**Task details:** Echo every line below, starting with the one that contains "The height and" and going down to the last line, with both ends included. Leave out the pictures.
### Dataset entries ###
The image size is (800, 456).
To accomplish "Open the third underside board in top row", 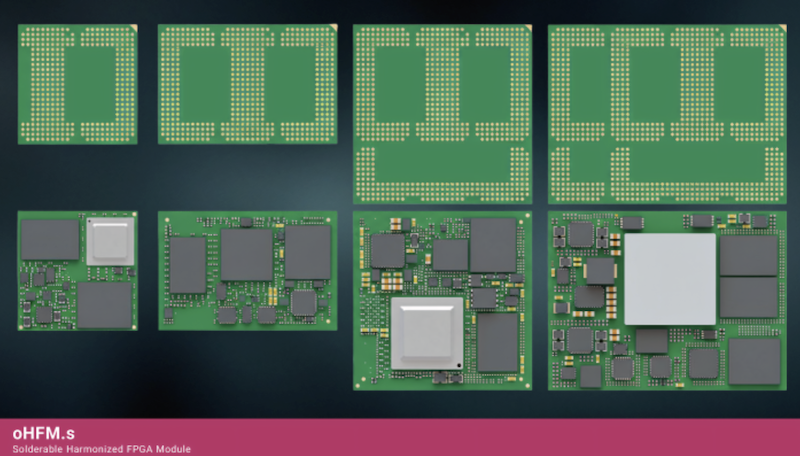I will [x=442, y=114].
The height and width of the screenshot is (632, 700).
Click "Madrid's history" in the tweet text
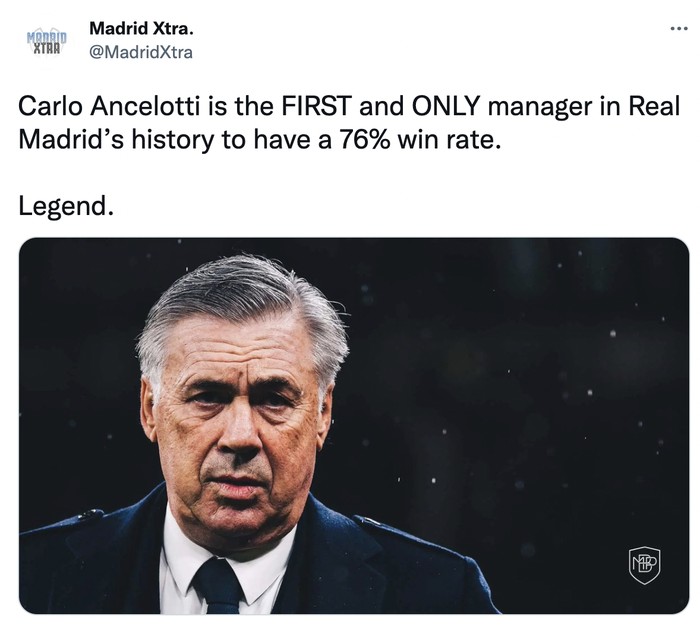click(x=117, y=140)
###
**Reply to the exercise:**
The height and width of the screenshot is (632, 700).
Click "Madrid's history" in the tweet text
click(x=117, y=140)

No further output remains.